Kennedy-Dixon has been a pharmacist for 14 years and lectures first to third-year students in the Doctor of Pharmacy programme at the University of the West Indies, Mona. She said the signs were always there that she would pursue something along this line.
“I was always a good science student, so I knew I would do something in healthcare. My mom always said that as a child, if somebody got a cut, I would always grab a first aid kit and be willing to sort out the wound and so forth,” said Kennedy-Dixon, who is a graduate of Knox College in Spaldings, Clarendon.
After completing her studies at UWI, Mona, in 2003, Kennedy-Dixon worked at the University Hospital of the West Indies (UHWI) for one year before moving on to work in the private sector.
She returned to UWI in 2008 to accept a post as the UWI Health Centre’s chief pharmacist and then left in 2015 to start lecturing full-time.
She recalls returning to work after a three- month break in 2015 and seeing an email notifying staff members of the opportunity to be trained as nuclear pharmacists by the IAEA in one of the more than 100 member states where it operates. She consulted her colleagues, but they had no interest, since no one knew for sure where they would be placed.
COMES WITH RISKS
“Everybody was like ‘Uh, that just sounds too off’, and I didn’t think about it for a while, and then it came back to me, what about this thing, and then I decided to apply,” she recounted.
A few months later she received a congratulatory message and was informed that she would be studying in Liverpool, England.

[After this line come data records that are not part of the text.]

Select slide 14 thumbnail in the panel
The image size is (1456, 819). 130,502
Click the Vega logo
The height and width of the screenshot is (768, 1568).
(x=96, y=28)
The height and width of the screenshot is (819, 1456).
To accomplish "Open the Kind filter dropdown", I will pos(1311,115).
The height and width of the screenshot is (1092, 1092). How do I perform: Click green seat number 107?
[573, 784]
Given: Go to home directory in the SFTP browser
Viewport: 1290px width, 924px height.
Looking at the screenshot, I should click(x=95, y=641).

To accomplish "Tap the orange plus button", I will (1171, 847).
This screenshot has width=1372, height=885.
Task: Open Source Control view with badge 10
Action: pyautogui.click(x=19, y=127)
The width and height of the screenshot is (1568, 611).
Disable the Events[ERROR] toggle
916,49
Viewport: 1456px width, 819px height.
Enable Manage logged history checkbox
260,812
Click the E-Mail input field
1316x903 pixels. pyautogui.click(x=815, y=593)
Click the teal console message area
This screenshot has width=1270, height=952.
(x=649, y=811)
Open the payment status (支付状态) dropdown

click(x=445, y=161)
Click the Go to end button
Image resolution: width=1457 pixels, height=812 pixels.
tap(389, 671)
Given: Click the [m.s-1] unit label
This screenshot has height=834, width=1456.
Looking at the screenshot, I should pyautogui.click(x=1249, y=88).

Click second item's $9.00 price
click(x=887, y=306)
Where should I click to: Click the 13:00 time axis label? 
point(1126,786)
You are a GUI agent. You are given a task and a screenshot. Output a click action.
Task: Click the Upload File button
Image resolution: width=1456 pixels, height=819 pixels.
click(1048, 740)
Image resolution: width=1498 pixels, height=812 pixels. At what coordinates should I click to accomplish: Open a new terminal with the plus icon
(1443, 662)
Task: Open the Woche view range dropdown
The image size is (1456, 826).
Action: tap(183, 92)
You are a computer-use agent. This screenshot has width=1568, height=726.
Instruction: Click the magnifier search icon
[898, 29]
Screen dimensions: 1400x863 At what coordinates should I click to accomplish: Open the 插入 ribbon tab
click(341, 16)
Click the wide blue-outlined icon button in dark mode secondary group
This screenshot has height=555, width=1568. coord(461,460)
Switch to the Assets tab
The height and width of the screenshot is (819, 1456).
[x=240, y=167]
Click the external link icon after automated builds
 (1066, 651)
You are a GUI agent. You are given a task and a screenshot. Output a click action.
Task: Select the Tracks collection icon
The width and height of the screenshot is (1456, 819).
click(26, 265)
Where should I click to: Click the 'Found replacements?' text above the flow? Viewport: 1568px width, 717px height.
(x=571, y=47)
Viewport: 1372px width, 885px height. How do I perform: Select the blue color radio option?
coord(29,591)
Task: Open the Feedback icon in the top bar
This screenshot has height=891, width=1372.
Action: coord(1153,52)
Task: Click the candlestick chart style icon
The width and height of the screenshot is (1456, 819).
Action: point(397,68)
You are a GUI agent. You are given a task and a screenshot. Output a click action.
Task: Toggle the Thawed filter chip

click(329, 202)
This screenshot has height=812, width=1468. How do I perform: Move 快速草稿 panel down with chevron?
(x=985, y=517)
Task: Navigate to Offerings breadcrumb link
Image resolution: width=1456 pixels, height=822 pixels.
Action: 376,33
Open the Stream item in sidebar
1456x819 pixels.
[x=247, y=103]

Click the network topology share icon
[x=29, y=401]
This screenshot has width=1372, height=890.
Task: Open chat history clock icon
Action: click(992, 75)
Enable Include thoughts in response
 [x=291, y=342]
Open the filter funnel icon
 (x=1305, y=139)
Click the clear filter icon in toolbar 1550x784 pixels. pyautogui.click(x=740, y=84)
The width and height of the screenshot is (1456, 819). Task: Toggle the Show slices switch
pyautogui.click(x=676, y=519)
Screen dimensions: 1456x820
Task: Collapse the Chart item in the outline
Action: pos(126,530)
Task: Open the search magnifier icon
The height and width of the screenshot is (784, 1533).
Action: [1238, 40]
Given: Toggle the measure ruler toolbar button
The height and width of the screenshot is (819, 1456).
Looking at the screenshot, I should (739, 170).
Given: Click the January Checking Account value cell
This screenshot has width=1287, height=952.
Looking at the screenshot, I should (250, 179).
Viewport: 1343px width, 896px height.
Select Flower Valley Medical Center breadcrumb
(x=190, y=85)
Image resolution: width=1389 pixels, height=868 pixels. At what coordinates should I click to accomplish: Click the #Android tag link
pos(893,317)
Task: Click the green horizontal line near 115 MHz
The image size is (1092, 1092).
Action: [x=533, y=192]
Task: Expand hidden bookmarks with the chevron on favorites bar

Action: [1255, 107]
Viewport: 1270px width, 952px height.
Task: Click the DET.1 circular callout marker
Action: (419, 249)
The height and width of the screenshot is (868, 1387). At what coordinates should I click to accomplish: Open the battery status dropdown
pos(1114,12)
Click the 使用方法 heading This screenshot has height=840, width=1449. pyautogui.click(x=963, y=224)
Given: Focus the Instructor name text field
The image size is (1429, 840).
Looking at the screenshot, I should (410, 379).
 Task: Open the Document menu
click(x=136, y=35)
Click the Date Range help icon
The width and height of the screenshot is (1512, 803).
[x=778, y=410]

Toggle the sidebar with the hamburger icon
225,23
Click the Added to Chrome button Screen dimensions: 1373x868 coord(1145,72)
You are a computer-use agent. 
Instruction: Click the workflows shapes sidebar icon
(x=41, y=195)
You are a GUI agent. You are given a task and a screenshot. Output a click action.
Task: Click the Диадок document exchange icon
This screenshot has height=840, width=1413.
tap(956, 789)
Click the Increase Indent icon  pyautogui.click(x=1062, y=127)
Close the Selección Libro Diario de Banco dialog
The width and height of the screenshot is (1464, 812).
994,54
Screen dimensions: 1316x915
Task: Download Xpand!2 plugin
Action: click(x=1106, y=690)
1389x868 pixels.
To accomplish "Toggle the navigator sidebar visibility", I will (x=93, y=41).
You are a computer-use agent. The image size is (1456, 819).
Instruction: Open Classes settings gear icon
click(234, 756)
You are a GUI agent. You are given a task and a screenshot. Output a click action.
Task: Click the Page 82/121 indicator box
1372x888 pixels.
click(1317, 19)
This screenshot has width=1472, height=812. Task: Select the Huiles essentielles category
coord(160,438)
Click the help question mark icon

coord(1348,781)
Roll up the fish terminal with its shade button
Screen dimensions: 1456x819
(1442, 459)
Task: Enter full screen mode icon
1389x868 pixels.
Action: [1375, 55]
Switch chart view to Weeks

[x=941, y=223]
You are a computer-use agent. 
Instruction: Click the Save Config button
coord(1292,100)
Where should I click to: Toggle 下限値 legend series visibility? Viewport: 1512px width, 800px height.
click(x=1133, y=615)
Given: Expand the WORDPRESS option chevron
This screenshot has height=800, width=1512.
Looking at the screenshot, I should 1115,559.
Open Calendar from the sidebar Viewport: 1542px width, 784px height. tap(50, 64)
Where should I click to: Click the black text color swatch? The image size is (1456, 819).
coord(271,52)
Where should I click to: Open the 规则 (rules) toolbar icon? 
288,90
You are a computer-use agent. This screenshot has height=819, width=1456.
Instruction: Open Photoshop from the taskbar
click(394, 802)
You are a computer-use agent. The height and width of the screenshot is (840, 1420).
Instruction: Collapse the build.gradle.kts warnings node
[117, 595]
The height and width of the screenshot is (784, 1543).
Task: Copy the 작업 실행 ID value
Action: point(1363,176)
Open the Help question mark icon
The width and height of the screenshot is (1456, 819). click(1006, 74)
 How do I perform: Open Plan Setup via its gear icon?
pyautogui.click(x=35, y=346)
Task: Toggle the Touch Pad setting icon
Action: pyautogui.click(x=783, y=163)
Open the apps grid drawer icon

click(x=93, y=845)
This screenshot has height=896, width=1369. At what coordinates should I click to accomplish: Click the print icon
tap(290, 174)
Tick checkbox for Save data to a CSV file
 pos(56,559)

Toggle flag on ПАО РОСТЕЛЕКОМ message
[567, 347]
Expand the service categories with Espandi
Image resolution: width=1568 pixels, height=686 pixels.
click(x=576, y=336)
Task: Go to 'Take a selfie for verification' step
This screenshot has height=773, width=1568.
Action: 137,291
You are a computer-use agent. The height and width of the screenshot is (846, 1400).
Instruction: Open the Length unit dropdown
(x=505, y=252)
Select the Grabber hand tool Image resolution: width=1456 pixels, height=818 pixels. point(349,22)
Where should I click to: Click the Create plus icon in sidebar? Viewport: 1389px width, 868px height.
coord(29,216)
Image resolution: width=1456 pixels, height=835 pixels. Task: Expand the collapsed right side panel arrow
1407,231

Now that the training is done she expects to work at the UHWI Nuclear Medicine Centre, which should be opened early next year.
Being a nuclear pharmacist comes with risks, but Kennedy-Dixon is not afraid.
“Even in the United States and in England, you don’t find a lot of persons gravitating towards it because of the radiation risk, because even though we are treating using radioactive isotopes, the fact of the matter is that too much radiation exposure can result in cancer,” she said.
“It requires a lot of lead shielding, so even in the facility itself, the walls will have to have lead in them because you don’t want somebody passing outside and is exposed to the radiation that is inside.
“So even my equipment that I am working with have lead shielding; all my vials that I am going to be using have to have lead shielding containers around them to minimise my exposure to the radioactive isotope,” she explained.
As a lecturer, she gets to impart her knowledge to her students, and she is happy to see that some are already expressing an interest in this area.
“You know the young generation; they want to defy the norm, they don’t want to be like everybody else, they want to be trendsetters, so it is relatively easy, and the thing about it is that worldwide, it is a niche area, so the demand is there,” said Kennedy-Dixon.